Texte fourni:
----
Ses questions intimes me gênaient et je voulais le lui faire comprendre, mais j’étais partagée entre la peur d’être sanctionnée si je me braquais et l’envie de ne pas entrer dans des considérations personnelles avec lui. Mais il est allé plus loin :
"Vous ne seriez pas intéressée par une histoire d’un soir avec un officier ?"
Choquée, je lui ai clairement dit que j’allais faire comme si je n’avais rien entendu et que je voulais rentrer chez moi. Nous avons donc quitté le parking et nous sommes rentrés chacun de notre côté.
On m'a traitée de prostituée


Dès le lendemain, j’ai compris que mon lieutenant voulait me faire payer mon refus. Surcharge de travail, moqueries, humiliations… Il semblait vouloir se venger. Mes collègues sont entrés dans son jeu.
----
Données:
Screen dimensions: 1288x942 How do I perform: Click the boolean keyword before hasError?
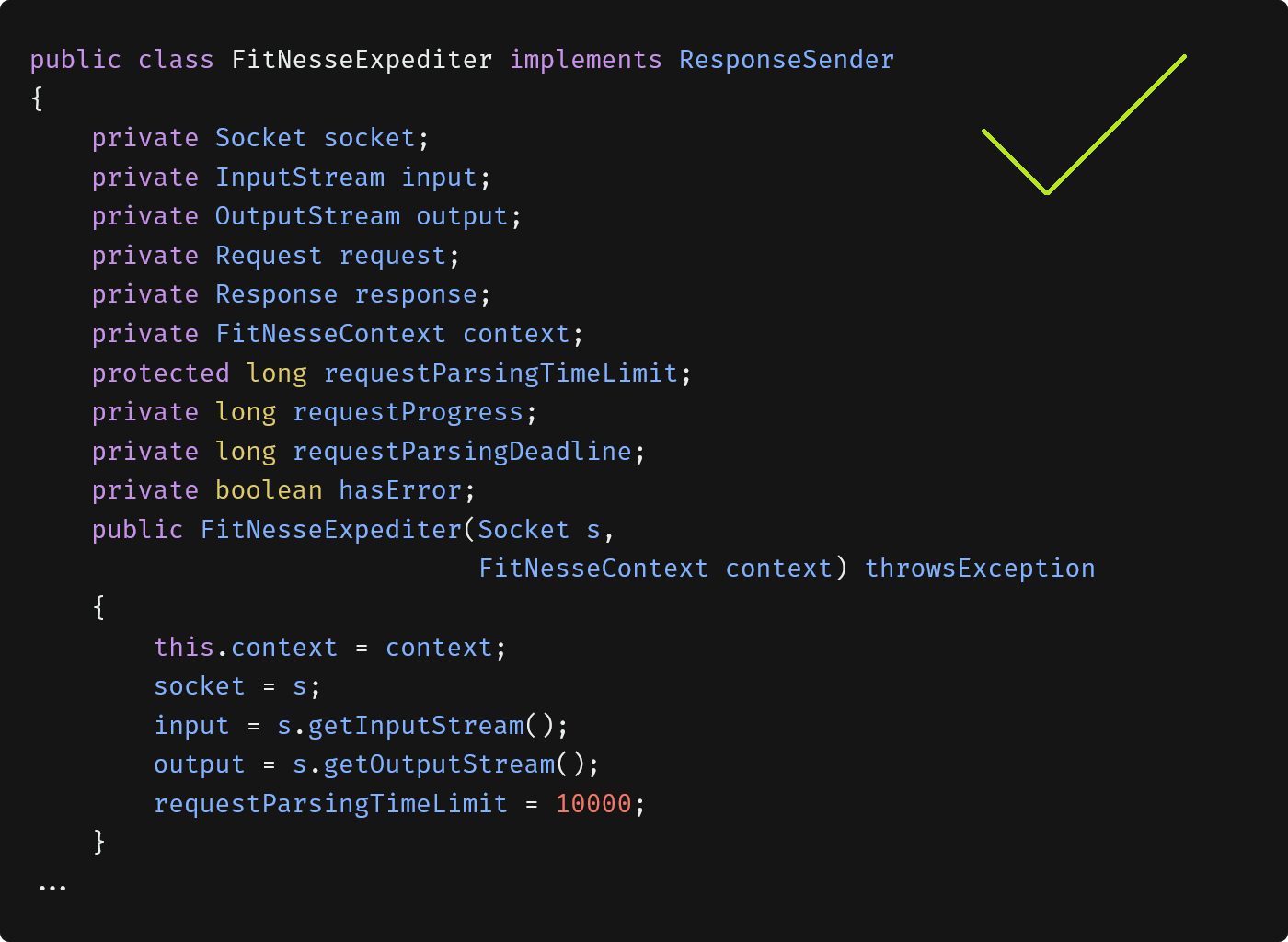pyautogui.click(x=269, y=490)
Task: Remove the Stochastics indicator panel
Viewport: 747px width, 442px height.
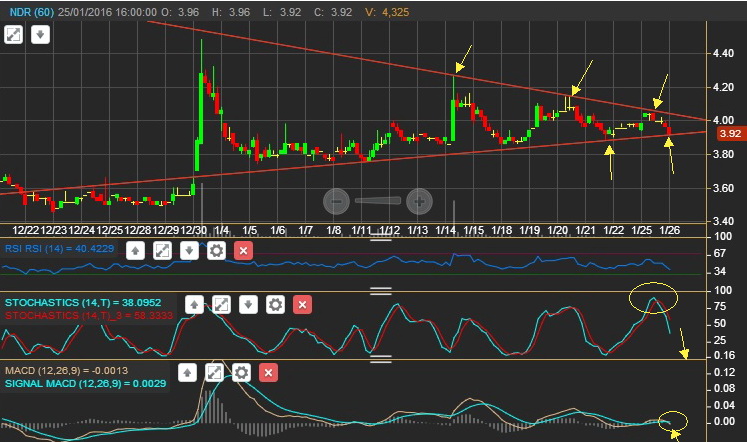Action: [303, 305]
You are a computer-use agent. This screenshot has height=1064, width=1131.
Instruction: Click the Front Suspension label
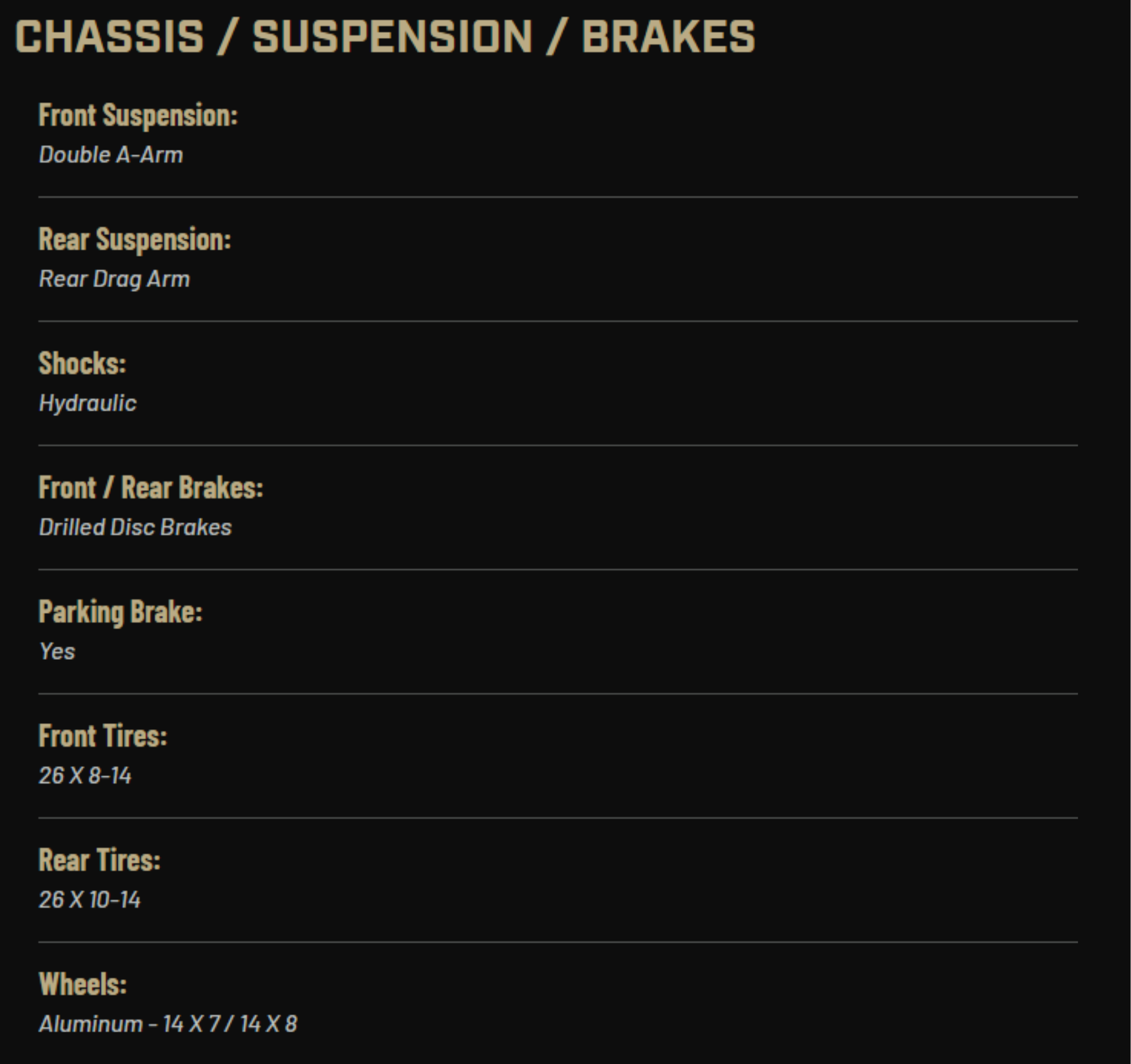[138, 115]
----
Consigne de travail A: Quelles trois choses le témoignage énumère-t-il juste avant la phrase « Il semblait vouloir se venger » ?
Consigne de travail B: Renvoyez, s'il vous plaît, le passage du témoignage tel quel, en commençant aux mots « Ses questions intimes » et en vous arrêtant après « de notre côté. ».

Solution A: Une surcharge de travail, des moqueries et des humiliations.

Solution B:
Ses questions intimes me gênaient et je voulais le lui faire comprendre, mais j’étais partagée entre la peur d’être sanctionnée si je me braquais et l’envie de ne pas entrer dans des considérations personnelles avec lui. Mais il est allé plus loin :
"Vous ne seriez pas intéressée par une histoire d’un soir avec un officier ?"
Choquée, je lui ai clairement dit que j’allais faire comme si je n’avais rien entendu et que je voulais rentrer chez moi. Nous avons donc quitté le parking et nous sommes rentrés chacun de notre côté.